#### Objective : To apply Sequential model to machine translations using IITB Hindi English Corpus
####  1. In this notebook we will create a simple Encoder using 2 Layers Lstm with dropouts and input the hidden state and cell state time stamp wise to decoder
####  2. Our decoder architecture will take the hidden and cell state from encoder and sentence as a input to do the predictions
####  3. In the Seq2 Seq architecture we will use combination of teacher forcing and decoder output for training at each step. Teacher forcing speeds up the convergence of the algorithm


### About the Dataset

The IIT Bombay English-Hindi corpus contains parallel corpus for English-Hindi as well as monolingual Hindi corpus collected from a variety of existing sources and corpora developed at the Center for Indian Language Technology, IIT Bombay over the years. This page describes the corpus. This corpus has been used at the Workshop on Asian Language Translation Shared Task in 2016 and 2017 for the Hindi-to-English and English-to-Hindi languages pairs and as a pivot language pair for the Hindi-to-Japanese and Japanese-to-Hindi language pairs.

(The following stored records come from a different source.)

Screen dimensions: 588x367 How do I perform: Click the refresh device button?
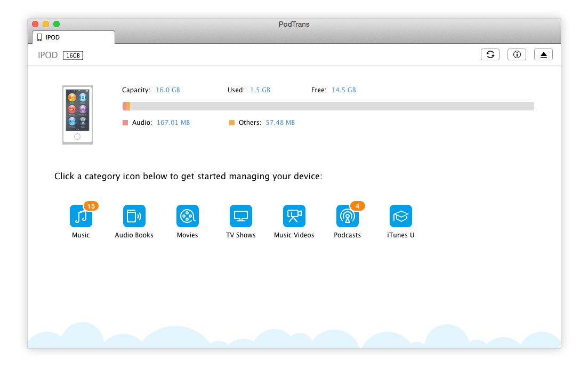coord(490,54)
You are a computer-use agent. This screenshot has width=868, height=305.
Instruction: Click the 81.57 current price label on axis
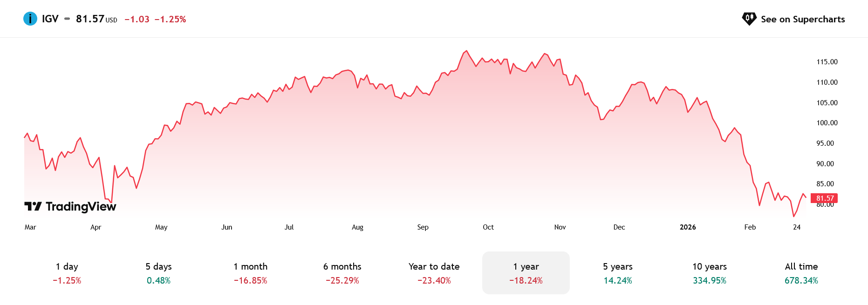coord(825,198)
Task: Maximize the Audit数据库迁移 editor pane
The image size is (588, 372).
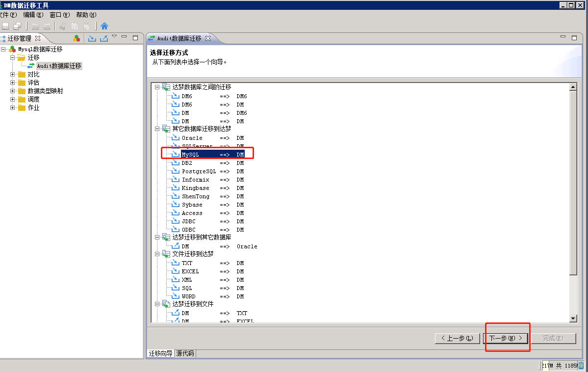Action: tap(574, 37)
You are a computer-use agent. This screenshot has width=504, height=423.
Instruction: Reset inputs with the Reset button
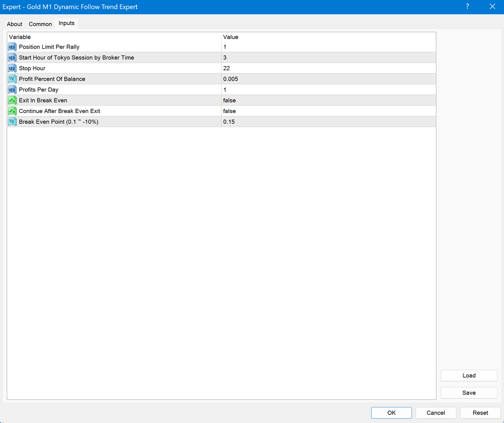click(x=480, y=413)
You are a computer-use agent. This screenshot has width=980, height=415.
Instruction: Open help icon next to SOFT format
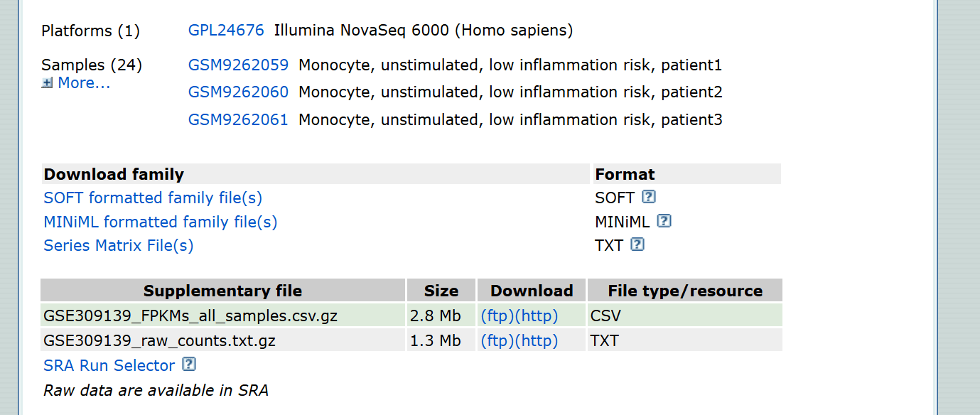[648, 197]
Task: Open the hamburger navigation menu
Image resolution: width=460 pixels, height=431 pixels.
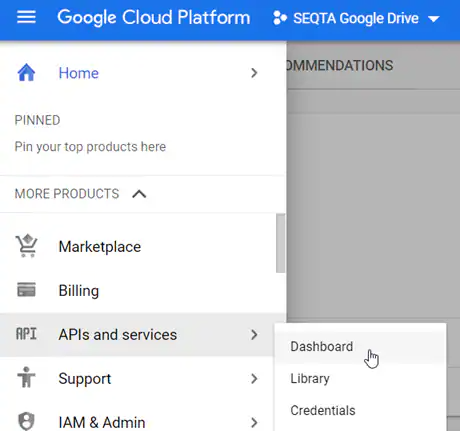Action: pos(26,17)
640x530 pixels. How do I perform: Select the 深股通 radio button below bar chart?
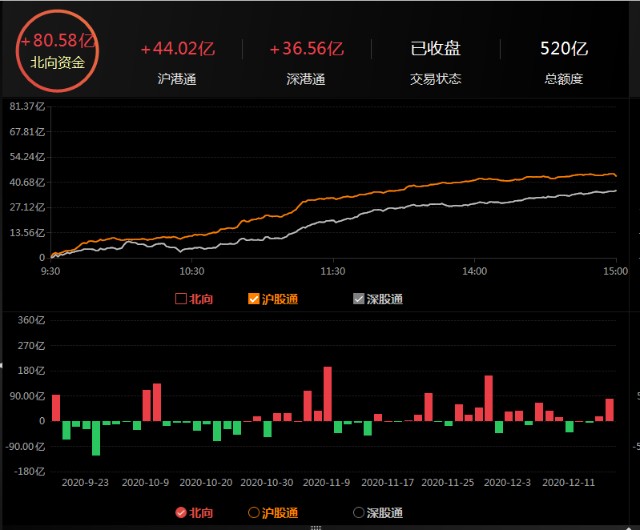click(359, 513)
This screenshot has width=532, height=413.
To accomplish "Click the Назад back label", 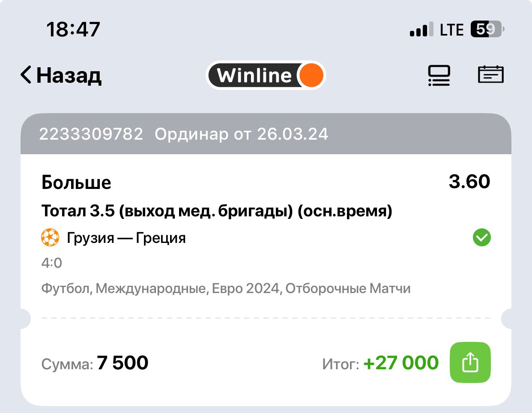I will [x=69, y=75].
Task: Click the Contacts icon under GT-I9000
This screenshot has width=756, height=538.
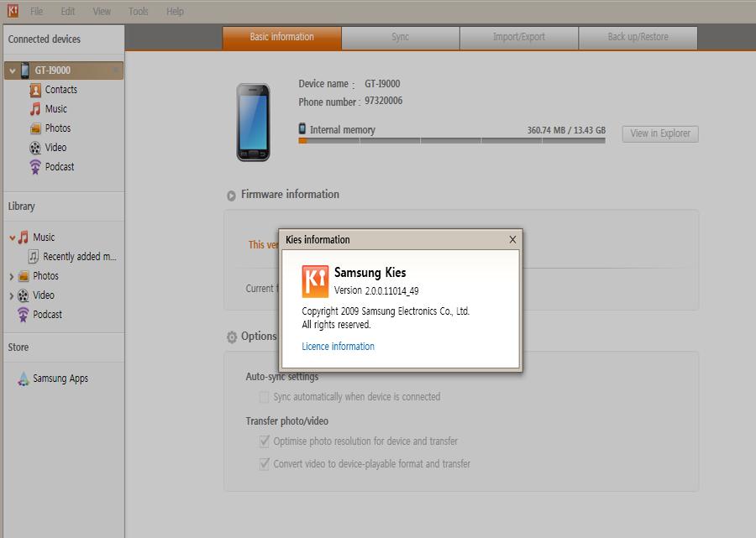Action: click(35, 90)
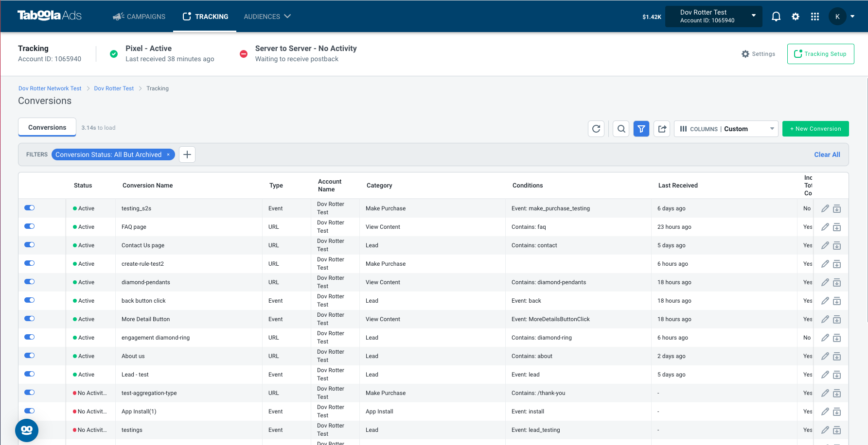Open the Dov Rotter Test account selector
This screenshot has height=445, width=868.
tap(713, 17)
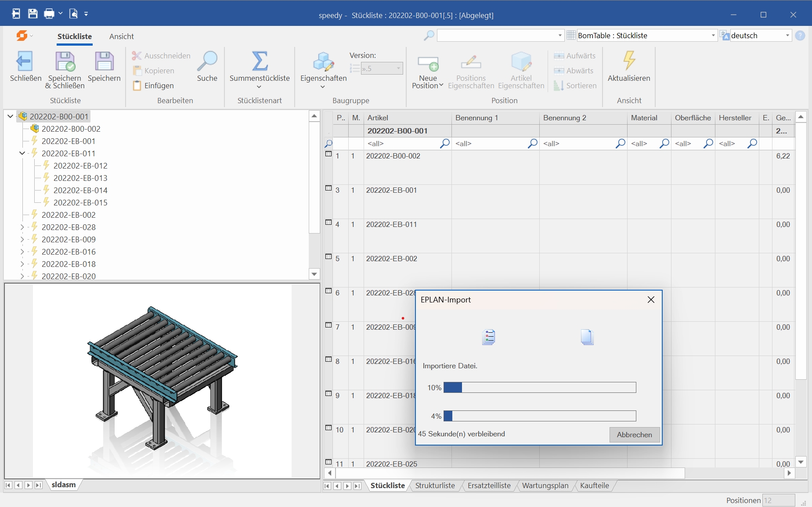Expand the 202202-EB-028 tree node
The width and height of the screenshot is (812, 507).
[x=22, y=227]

Please refer to the : http://www.cfilt.iitb.ac.in/iitb_parallel/ for more details on the datasource and downloading the datasets

In [25]:
### Import the required packages 

In [1]:
import pandas as pd #### for any manipulations on the dataframe
import os #### For doing os operations like change directory and all

import spacy ### We will use spacy tokeniser for cleaning our data
import numpy as np ### For any numeric  operations of matrices


#### We will import the torch and will start working on the project
import torch
from torchtext import data ### This provides the pipeline for processing our data
SEED = 1234
torch.manual_seed(SEED)
torch.cuda.manual_seed(SEED)
torch.backends.cudnn.deterministic = True ### This will make our experiments reproducible
import torch.nn as nn
import torch.optim as optim ### We will call our optimiser function like adam, sgd etcc....
import torch.nn.functional as F


import random
from sklearn.metrics import classification_report
from matplotlib import pyplot as plt
import pyprind
%matplotlib inline  
import time
import re ### This will help us in writing regex for cleaning our data

In [2]:
path = 'C:\\Users\\ashwinku\\Desktop\\Pytorch\\Neural_Machine_Translation\\Data\\parallel\\'

#### Define a function which takes english file hindi file and return dataframe

In [4]:
def readfile(englishfile,hindifile):
    ''' Takes 2 inputs english file and hindi file data returns the dataframe name'''
    filename = open(englishfile,encoding='utf-8') ### Store the file inot i/0 iterator
    english_list = list(filename) ## convert the english file to list of documents
    filename1 = open(hindifile,encoding = 'utf-8') ### Store the file as i/o iterator
    hindi_list = list(filename1) ## convert the hindi file to list of documents
    print ("Length of hindi list is :",len(hindi_list))
    print ("Length of english list is :",len(english_list))
    # dictionary of lists  
    cols_dict = {'hindi_text': hindi_list, 'english_text':english_list}
    ## Craete the dataframe from cols dict
    df_name = pd.DataFrame(cols_dict)
    print ("Shape of data is :",df_name.shape)
    print ("Columns of data is :",df_name.columns)
    return (df_name)
    
    

### Call the functions on Training dataset and Test Dataset

In [26]:
hin_en_df = readfile('IITB.en-hi.en', 'IITB.en-hi.hi')
dev_en_df = readfile('dev.en','dev.hi')

Length of hindi list is : 1561840
Length of english list is : 1561840
Shape of data is : (1561840, 2)
Columns of data is : Index(['hindi_text', 'english_text'], dtype='object')
Length of hindi list is : 520
Length of english list is : 520
Shape of data is : (520, 2)
Columns of data is : Index(['hindi_text', 'english_text'], dtype='object')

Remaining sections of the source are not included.